### TEXT PASSAGE
========================================

Training methodologies for the RBF network architecture are based on a set of input–output training pairs (x(k); y(k)) (k=1, 2,...,K). The training procedure used in this work consists of three distinct phases:

(i) Selection of the network structure and calculation of the hidden-node centers using the fuzzy-means clustering algorithm [18]. The algorithm is based on a fuzzy partition of the input space, which is produced by defining a number of triangular fuzzy sets on the domain of each input variable. The centers of these fuzzy sets produce a multidimensional grid on the input space. A rigorous selection algorithm chooses the most appropriate knots of the grid, which are used as hidden node centers in the RBF network model produced. The idea behind the selection algorithm is to place the centers in the multidimensional input space so that there is a minimum distance between the center locations. At the same time, the algorithm assures that for any input example in the training set there is at least one selected hidden node that is close enough according to a distance criterion. It must be emphasized that, in contrast to both the k-means [21] and the c-means clustering [22] algorithms, the fuzzy-means technique does not need the number of clusters to be fixed before the execution of the method. Moreover, due to the fact that it is a one-pass algorithm, it is extremely fast even if a large database of input–output examples is available. Furthermore, the fuzzy-means algorithm needs only one tuning parameter, which is the number of fuzzy sets that are used to partition each input dimension.

(ii) Following the determination of the hidden-node centers, the widths of the Gaussian activation function are calculated using the P-nearest neighbor heuristic [23]:

$$ \sigma _{l} = {\left( {\frac{1} {p}{\sum\limits_{i = 1}^p {{\left\| {{\textbf{\ifmmode\expandafter\hat\else\expandafter\^\fi{x}}}_{l} - {\textbf{\ifmmode\expandafter\hat\else\expandafter\^\fi{x}}}_{i} } \right\|}^{2} } }} \right)}^{{1/2}} $$

(4)

where $ {\textbf{\ifmmode\expandafter\hat\else\expandafter\^\fi{x}}}_{1} ,\,{\textbf{\ifmmode\expandafter\hat\else\expandafter\^\fi{x}}}_{2} ,\, \ldots ,\,{\textbf{\ifmmode\expandafter\hat\else\expandafter\^\fi{x}}}_{p} $ are the p nearest-node centers to the hidden node l. The parameter p is selected so that many nodes are activated when an input vector is presented to the NN model.

========================================

### TASK OBJECTIVE
Reproduce the entire passage on RBF network training word for word, leaving nothing out.

### Saved data entries
========================================

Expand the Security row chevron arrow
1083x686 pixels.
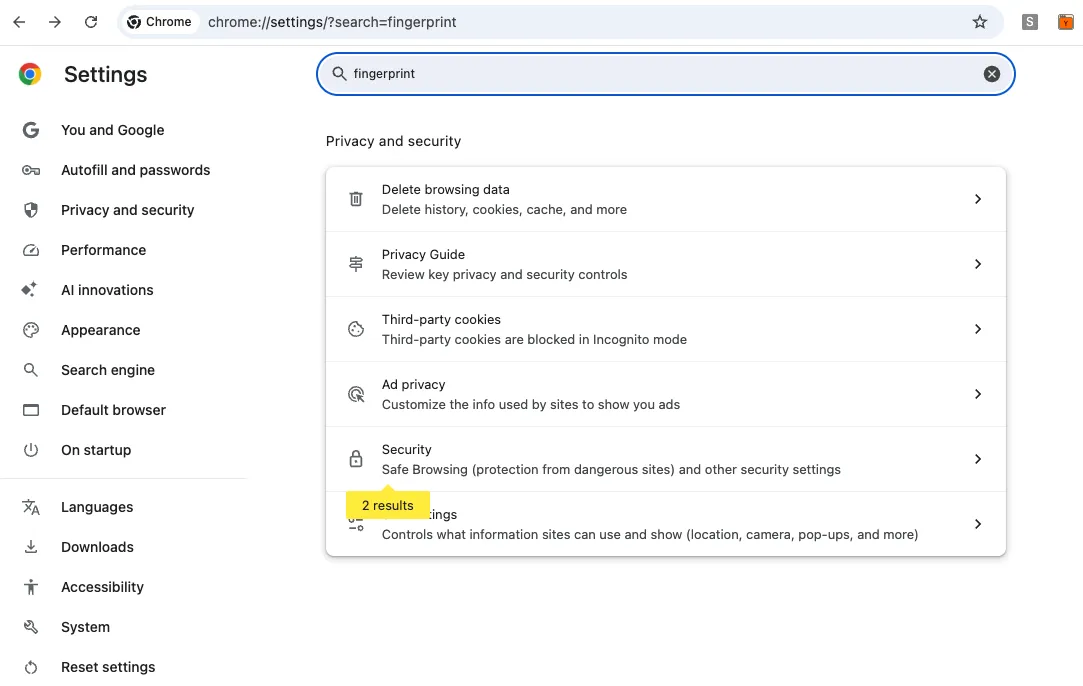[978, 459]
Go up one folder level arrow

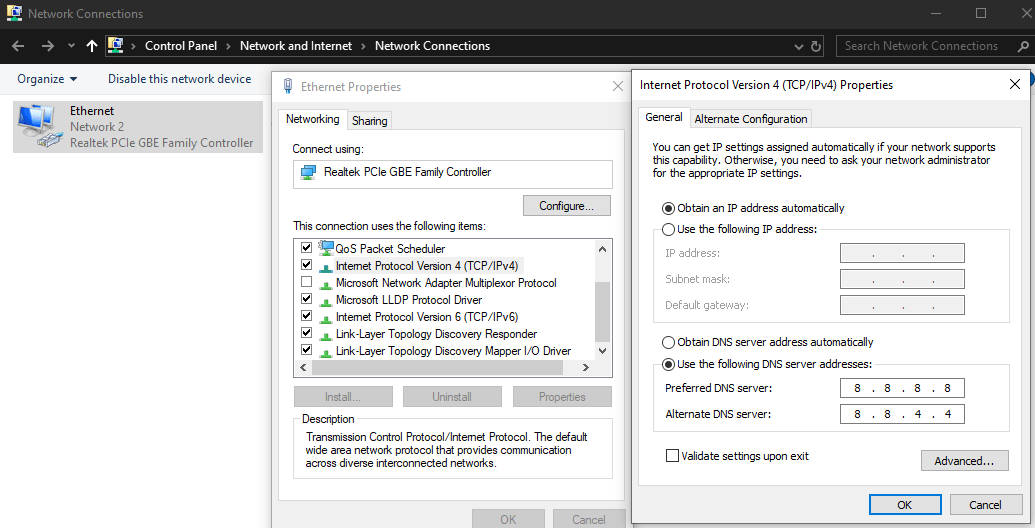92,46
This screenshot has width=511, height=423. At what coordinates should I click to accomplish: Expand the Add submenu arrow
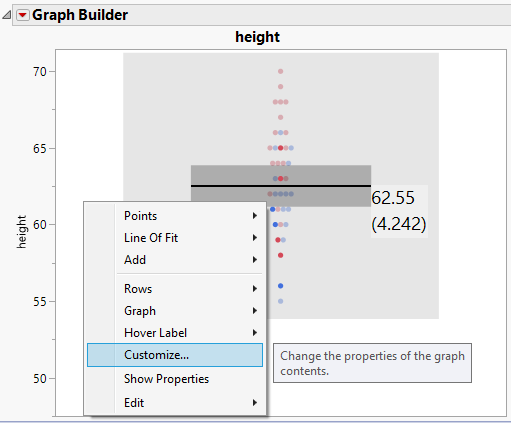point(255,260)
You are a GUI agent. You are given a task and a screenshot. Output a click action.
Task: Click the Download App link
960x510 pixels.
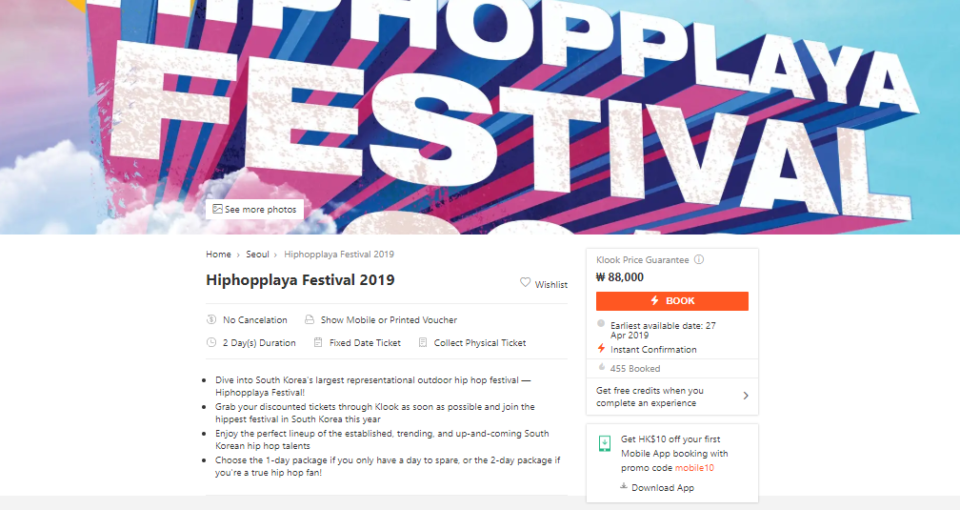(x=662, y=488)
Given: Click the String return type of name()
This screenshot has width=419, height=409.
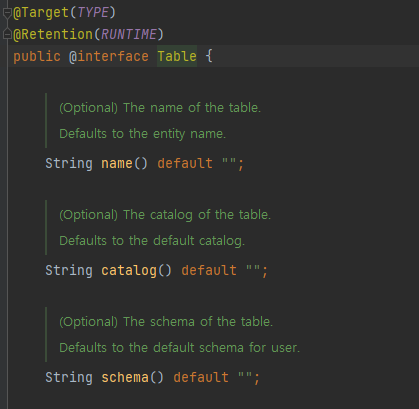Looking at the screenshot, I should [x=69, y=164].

========================================

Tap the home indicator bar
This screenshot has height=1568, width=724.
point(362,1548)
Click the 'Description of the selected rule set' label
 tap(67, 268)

========================================

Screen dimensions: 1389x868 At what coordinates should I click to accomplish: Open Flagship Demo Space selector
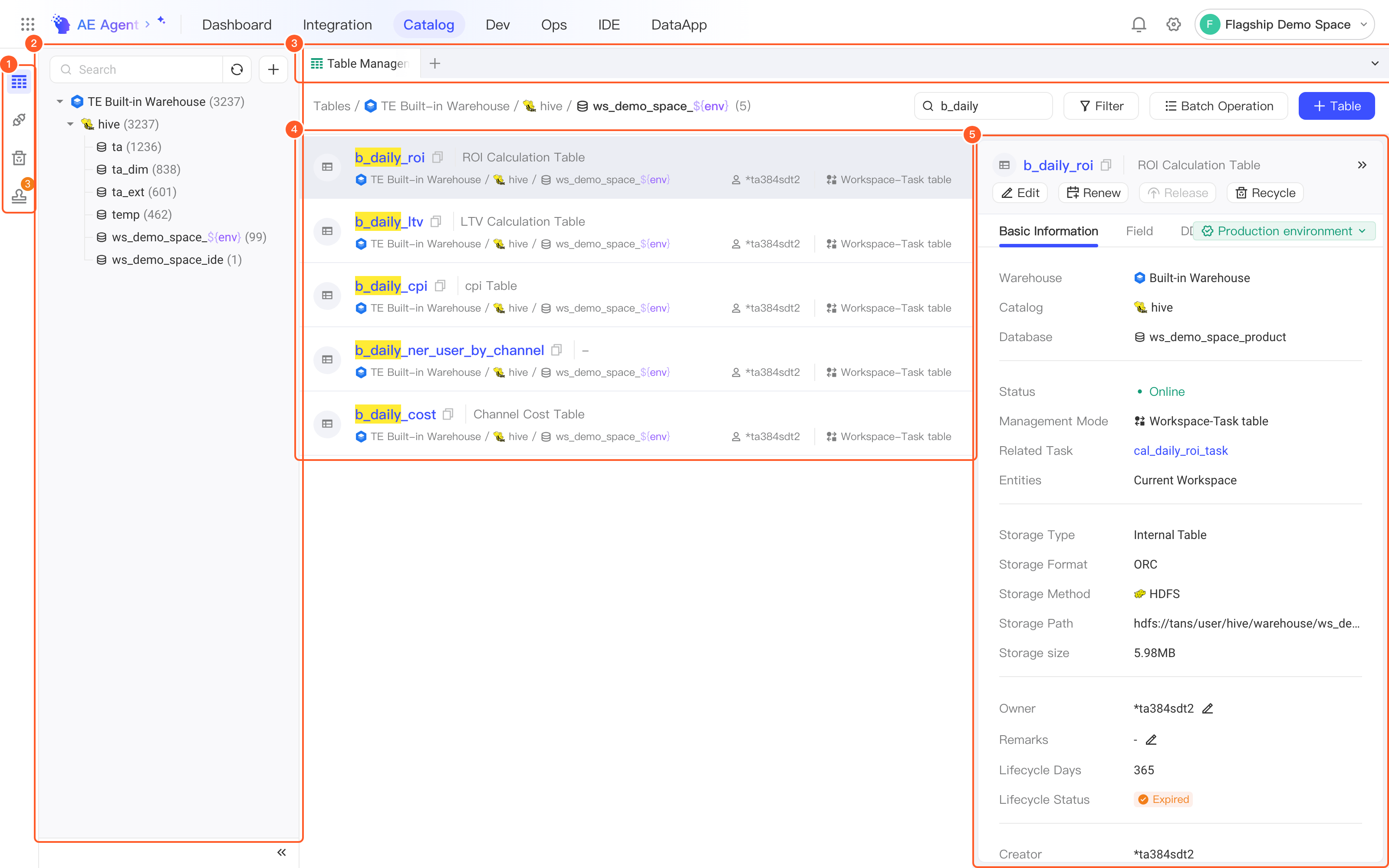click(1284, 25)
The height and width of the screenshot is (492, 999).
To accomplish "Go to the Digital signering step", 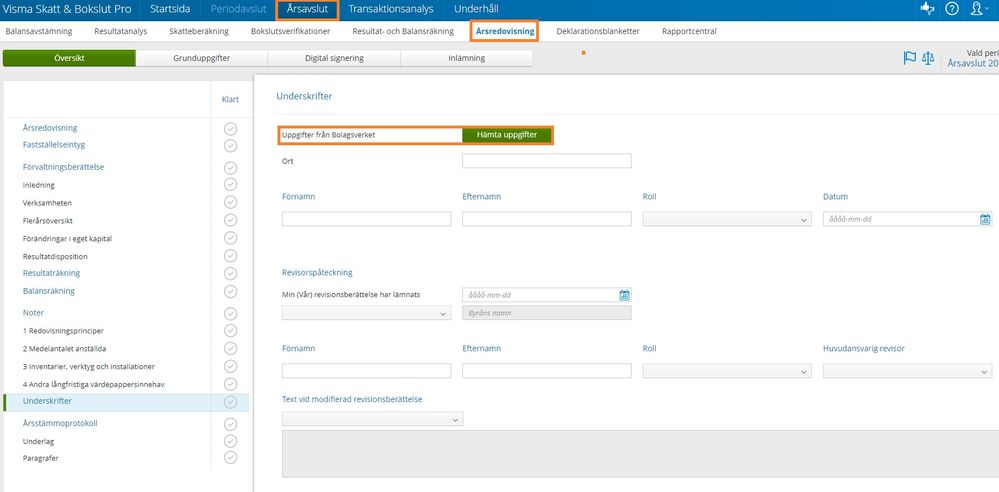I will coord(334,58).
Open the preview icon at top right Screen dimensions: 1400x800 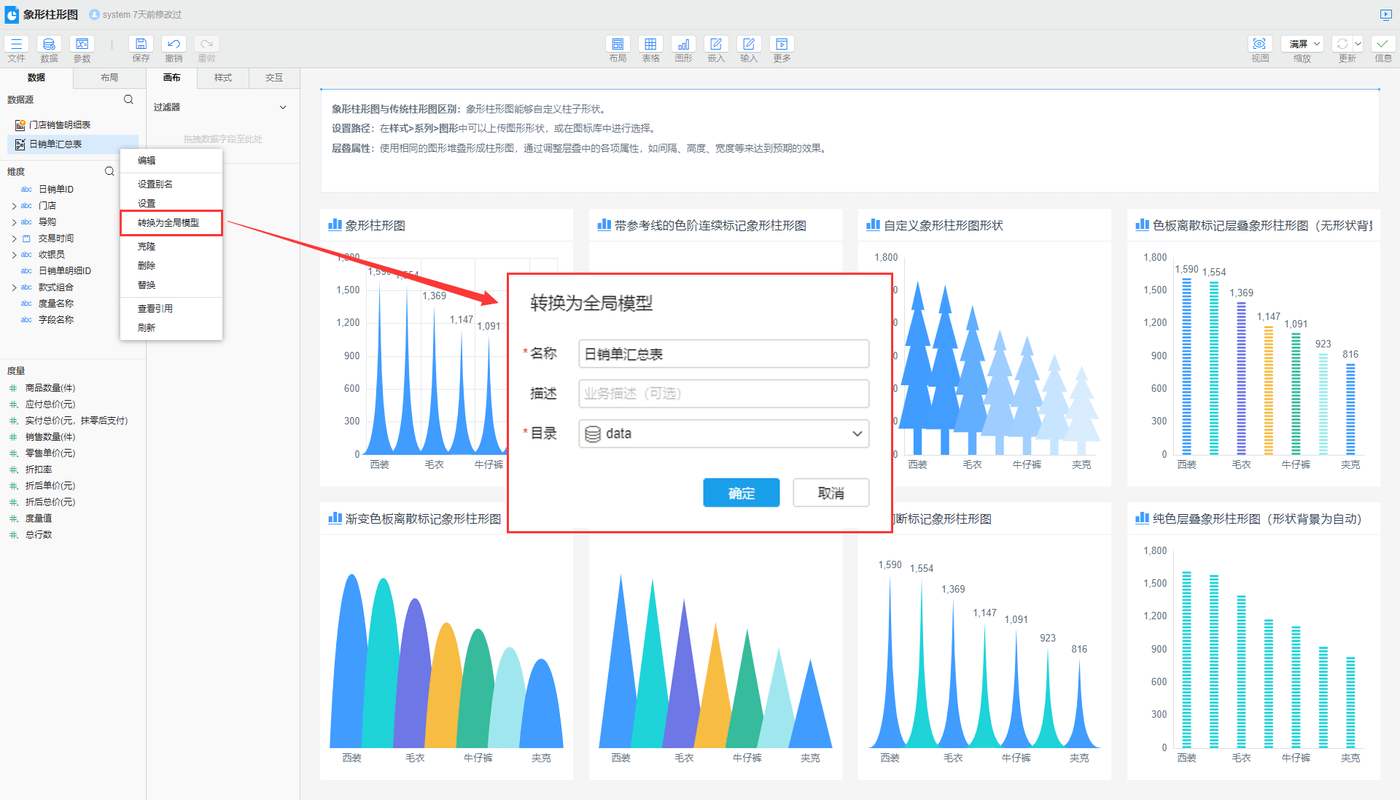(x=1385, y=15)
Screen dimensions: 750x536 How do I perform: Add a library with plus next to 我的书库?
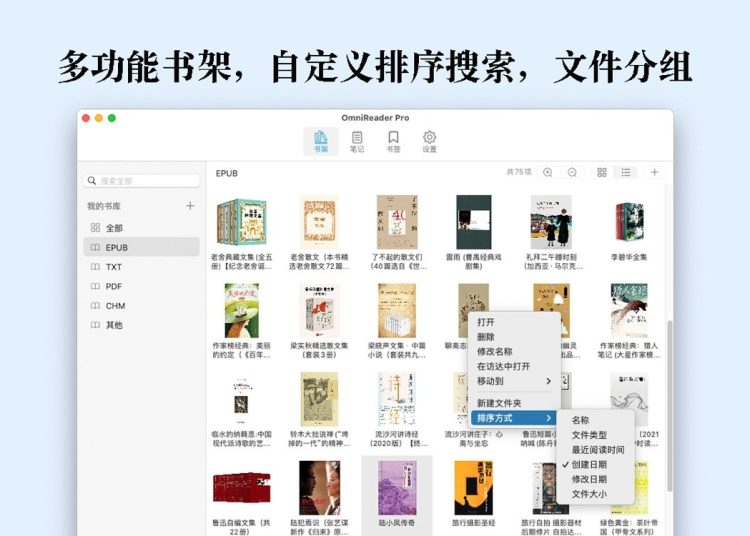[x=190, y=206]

========================================

### EXPECTED ANSWER
Training methodologies for the RBF network architecture are based on a set of input–output training pairs (x(k); y(k)) (k=1, 2,...,K). The training procedure used in this work consists of three distinct phases:

(i) Selection of the network structure and calculation of the hidden-node centers using the fuzzy-means clustering algorithm [18]. The algorithm is based on a fuzzy partition of the input space, which is produced by defining a number of triangular fuzzy sets on the domain of each input variable. The centers of these fuzzy sets produce a multidimensional grid on the input space. A rigorous selection algorithm chooses the most appropriate knots of the grid, which are used as hidden node centers in the RBF network model produced. The idea behind the selection algorithm is to place the centers in the multidimensional input space so that there is a minimum distance between the center locations. At the same time, the algorithm assures that for any input example in the training set there is at least one selected hidden node that is close enough according to a distance criterion. It must be emphasized that, in contrast to both the k-means [21] and the c-means clustering [22] algorithms, the fuzzy-means technique does not need the number of clusters to be fixed before the execution of the method. Moreover, due to the fact that it is a one-pass algorithm, it is extremely fast even if a large database of input–output examples is available. Furthermore, the fuzzy-means algorithm needs only one tuning parameter, which is the number of fuzzy sets that are used to partition each input dimension.

(ii) Following the determination of the hidden-node centers, the widths of the Gaussian activation function are calculated using the P-nearest neighbor heuristic [23]:

$$ \sigma _{l} = {\left( {\frac{1} {p}{\sum\limits_{i = 1}^p {{\left\| {{\textbf{\ifmmode\expandafter\hat\else\expandafter\^\fi{x}}}_{l} - {\textbf{\ifmmode\expandafter\hat\else\expandafter\^\fi{x}}}_{i} } \right\|}^{2} } }} \right)}^{{1/2}} $$

(4)

where $ {\textbf{\ifmmode\expandafter\hat\else\expandafter\^\fi{x}}}_{1} ,\,{\textbf{\ifmmode\expandafter\hat\else\expandafter\^\fi{x}}}_{2} ,\, \ldots ,\,{\textbf{\ifmmode\expandafter\hat\else\expandafter\^\fi{x}}}_{p} $ are the p nearest-node centers to the hidden node l. The parameter p is selected so that many nodes are activated when an input vector is presented to the NN model.